Prices in the grocery sector continue to plummet. Today, Tesco announced the expansion of its Change for Good programme to nine Tesco shops in Dublin’s northside. The company promises a saving of up to 33% on your weekly shop, over 12,500 long-term price cuts, and a bigger choice of products than ever before. According to Tesco, an average trolley of goods has fallen from €151.75 to €96.46, a reduction of €55.29.
Change for Good has now been rolled out in one store in Cavan, nine in Dublin one in Donegal, two in Galway, two in Leitrim, three in Louth, two in Mayo, one in Roscommon, and one in Sligo. Tesco says it will soon be rolled all across Ireland. Why the delay?
Our readers have mixed feelings about Tesco’s changes. Nanazolie says:
Tesco Clare Hall have started displaying more British products. The shelves have completely changed. However, the prices haven’t yet. I went there on Saturday to see what it was really like. I must say I’ve mixed feelings about this: on one hand, I despise Tesco’s policy regarding Irish producers. I am no fan of Barry’s tea or Taytoo crisps, but I support the Irish economy.
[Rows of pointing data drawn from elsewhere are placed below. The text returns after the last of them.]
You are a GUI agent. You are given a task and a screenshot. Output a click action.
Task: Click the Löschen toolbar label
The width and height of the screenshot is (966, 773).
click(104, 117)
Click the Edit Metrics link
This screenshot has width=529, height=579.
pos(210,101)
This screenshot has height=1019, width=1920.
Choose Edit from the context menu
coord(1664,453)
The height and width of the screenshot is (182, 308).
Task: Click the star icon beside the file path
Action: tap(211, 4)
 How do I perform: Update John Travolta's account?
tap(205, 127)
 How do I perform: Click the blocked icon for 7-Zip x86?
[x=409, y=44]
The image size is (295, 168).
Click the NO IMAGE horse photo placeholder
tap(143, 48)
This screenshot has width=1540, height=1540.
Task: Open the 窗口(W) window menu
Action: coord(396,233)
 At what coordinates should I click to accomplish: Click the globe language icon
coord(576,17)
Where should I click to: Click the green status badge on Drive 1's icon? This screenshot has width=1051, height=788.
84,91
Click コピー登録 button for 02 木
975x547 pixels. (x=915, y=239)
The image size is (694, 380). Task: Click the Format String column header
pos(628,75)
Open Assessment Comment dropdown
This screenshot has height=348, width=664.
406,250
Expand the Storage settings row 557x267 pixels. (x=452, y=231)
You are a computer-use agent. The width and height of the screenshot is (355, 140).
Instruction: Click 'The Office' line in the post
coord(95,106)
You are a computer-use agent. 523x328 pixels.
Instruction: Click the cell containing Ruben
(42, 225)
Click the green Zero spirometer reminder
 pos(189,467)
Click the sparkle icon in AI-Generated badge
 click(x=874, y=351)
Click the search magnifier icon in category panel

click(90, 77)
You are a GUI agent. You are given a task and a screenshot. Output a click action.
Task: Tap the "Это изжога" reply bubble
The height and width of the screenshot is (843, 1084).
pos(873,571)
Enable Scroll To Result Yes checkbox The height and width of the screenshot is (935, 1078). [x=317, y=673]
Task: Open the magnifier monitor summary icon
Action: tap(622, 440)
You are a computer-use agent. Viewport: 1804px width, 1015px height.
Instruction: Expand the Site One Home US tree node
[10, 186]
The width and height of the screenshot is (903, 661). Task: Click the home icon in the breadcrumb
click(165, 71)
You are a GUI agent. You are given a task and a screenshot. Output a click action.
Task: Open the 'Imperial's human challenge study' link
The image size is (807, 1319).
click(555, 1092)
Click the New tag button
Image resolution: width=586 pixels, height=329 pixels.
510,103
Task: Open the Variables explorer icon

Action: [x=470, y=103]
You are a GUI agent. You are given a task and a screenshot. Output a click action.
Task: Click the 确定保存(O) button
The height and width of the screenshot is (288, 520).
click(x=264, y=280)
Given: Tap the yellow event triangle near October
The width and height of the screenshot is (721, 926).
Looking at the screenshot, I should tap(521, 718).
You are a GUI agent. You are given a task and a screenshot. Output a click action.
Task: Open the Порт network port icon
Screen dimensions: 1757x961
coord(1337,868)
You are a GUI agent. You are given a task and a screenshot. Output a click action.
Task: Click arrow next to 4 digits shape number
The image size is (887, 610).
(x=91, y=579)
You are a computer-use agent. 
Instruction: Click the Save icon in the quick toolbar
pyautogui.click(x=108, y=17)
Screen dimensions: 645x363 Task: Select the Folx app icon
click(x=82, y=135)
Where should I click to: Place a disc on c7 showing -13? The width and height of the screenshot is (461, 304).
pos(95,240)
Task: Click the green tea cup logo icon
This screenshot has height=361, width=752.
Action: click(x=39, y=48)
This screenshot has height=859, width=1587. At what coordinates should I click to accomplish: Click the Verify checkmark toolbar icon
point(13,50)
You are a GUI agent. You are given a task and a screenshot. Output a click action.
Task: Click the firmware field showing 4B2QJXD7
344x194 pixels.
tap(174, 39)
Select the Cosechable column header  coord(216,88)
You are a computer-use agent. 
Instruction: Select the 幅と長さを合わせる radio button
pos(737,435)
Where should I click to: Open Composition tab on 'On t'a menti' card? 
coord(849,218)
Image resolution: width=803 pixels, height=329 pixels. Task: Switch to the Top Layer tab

On the other hand, they now have a much wider choice, with products that I could only source from specialists shops before, like baking flours (granary, mixed grains, strong wholemeal….) and various types of yeasts, tinned vegetables (palm tree hearts, petits pois and carrots, creamed corn….), Gu and Artisan chocolates….
Tesco have come in for some criticism on both CheapEats, other websites, and in the mainstream press for its reliance on British imports. However, I suspect that the critics – including myself – just tend to have louder voices; those who don’t object to Tesco tend to be less inclined to speak out. If you shop in one of the chosen Tesco stores, have you noticed much of a difference? Are you a fan of Tesco, or do you think they’re the devil?
In today’s Irish Times, a new report from the Competition Authority is quoted:
On the one hand, retailers have been the focus of criticism over the price differential that has emerged between the Republic and Northern Ireland. On the other, retailers have also been criticised over their treatment of suppliers… The challenge from a public policy perspective is to discern legitimate actions by retailers, and indeed suppliers, from illegitimate ones.”
The same report suggests that higher food prices are a result of consumers not shopping around and being less price sensitive than other European countries. Is this a bit akin to former Minister for Enterprise, Trade and Employment Mary Harney’s infamous advice in 2003 that hard-pressed consumers should shop around? Is it up to us consumers to put pressure on retailers to reduce their prices?
Phew… so many issues. I’m going for a lie-down.